L’OMS homologue d’urgence le vaccin de Novavax contre la COVID-19

Dans un communiqué, l’OMS a indiqué qu’il s’agit du 10e vaccin anti-COVID homologué en urgence.
Photo: Justin Tallis (Archives) Agence France-Presse

Dans un communiqué, l’OMS a indiqué qu’il s’agit du 10e vaccin anti-COVID homologué en urgence.

L’Organisation mondiale de la santé (OMS) a homologué mardi le vaccin de la firme américaine Novavax contre le coronavirus, à la technologie plus classique et différente des vaccins déjà largement utilisés dans l’Union européenne.

L’Agence européenne des médicaments (EMA) avait déjà autorisé lundi la commercialisation de ce vaccin, Nuvaxovid.

Dans un communiqué, l’OMS a indiqué qu’il s’agit du 10e vaccin anti-COVID homologué en urgence.

Il rejoint les vaccins anti-COVID Covaxin de l’indien Bharat Biontech, Covovax produit par le Serum Institute of India sous licence de l’américain Novavax, de Pfizer-BioNTech, Moderna, AstraZeneca (l’OMS compte deux vaccins AZ dont l’un fabriqué en Inde), Johnson & Johnson, Sinopharm et Sinovac sur la liste des homologations d’urgence.

L’OMS précise que le Covovax, qu’elle a homologué en urgence le 17 décembre, est dérivé du Nuvaxovid. Les deux vaccins « sont fabriqués à l’aide des mêmes technologies ».

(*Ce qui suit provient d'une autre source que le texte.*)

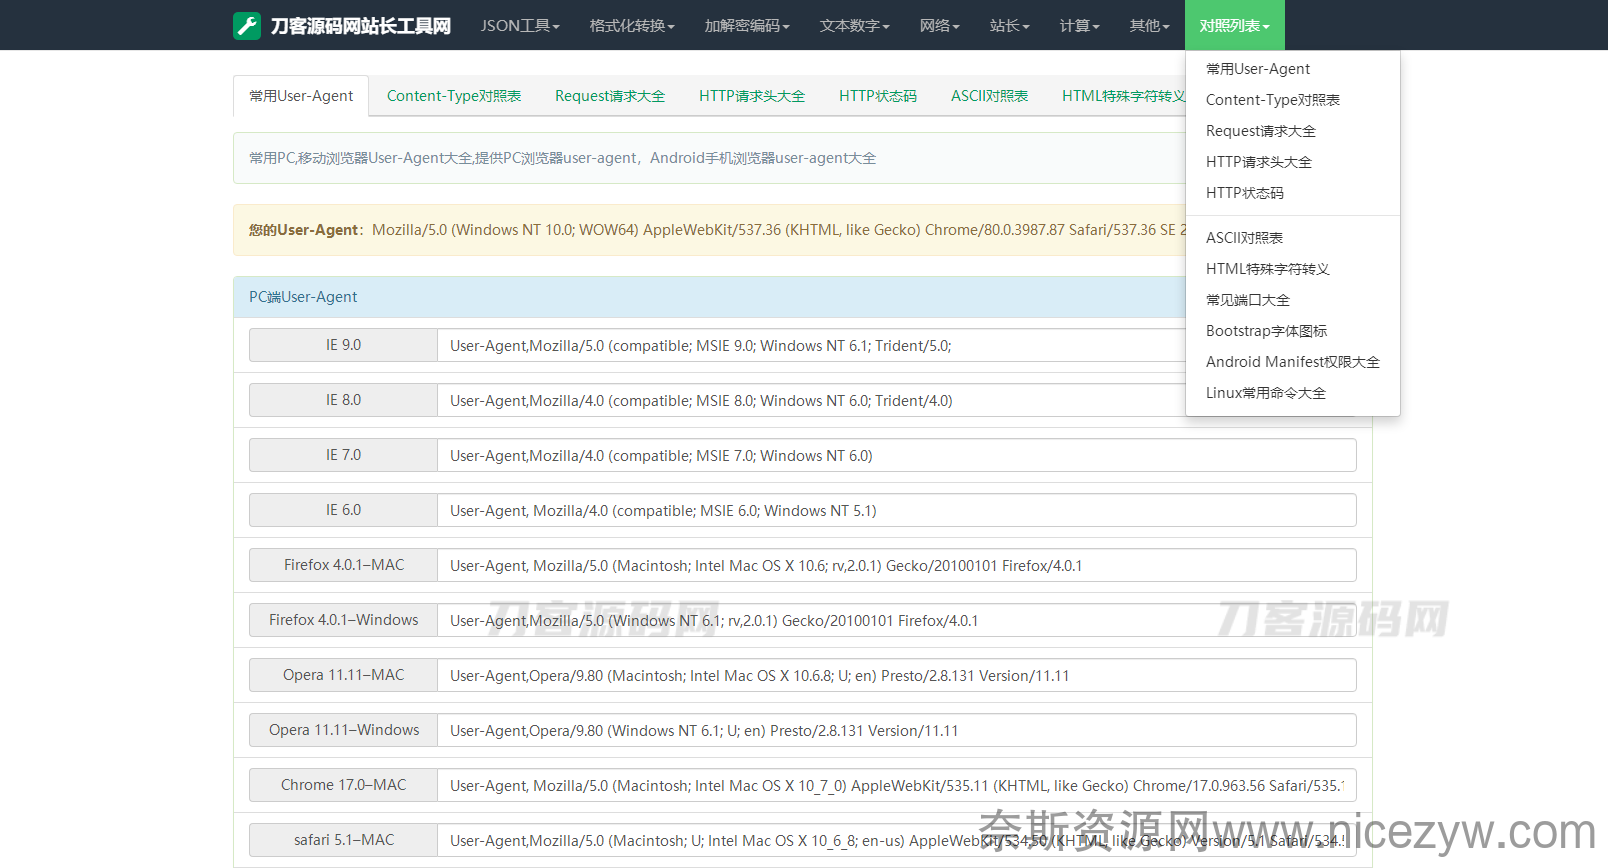The height and width of the screenshot is (868, 1608).
Task: Select Android Manifest权限大全 menu item
Action: coord(1292,362)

« Ils nécessitent deux doses et sont stables à des températures réfrigérées d’entre 2 et 8 °C », indique-t-elle.

Dans un document séparé, le comité d’experts de la vaccination de l’OMS recommande l’utilisation du Nuvaxovid dès 18 ans et indique que les doses doivent être administrées « à un intervalle d’entre 3 à 4 semaines ».

« Le vaccin ne doit pas être administré à un intervalle de moins de 3 semaines », insistent-ils.

L’homologation par l’OMS permet de faciliter la reconnaissance internationale du vaccin et surtout aux agences onusiennes et au système Covax -créé pour faciliter l’accès à la vaccination dans les pays démunis — d’en faire usage.

Nuvaxovid est un vaccin dit « sous-unitaire », à base de protéines qui déclenchent une réponse immunitaire, sans virus.

La technologie, plus classique que celle des vaccins précédemment autorisés, est similaire à celle utilisée dans les vaccins contre l’hépatite B et la coqueluche, vieux de plusieurs décennies et largement utilisés dans le monde.

Les essais cliniques principaux — l’un en Grande-Bretagne et l’autre aux États-Unis et au Mexique — impliquant plus de 45 000 personnes, ont montré « environ 90 % » d’efficacité pour réduire le nombre de cas symptomatiques de Covid.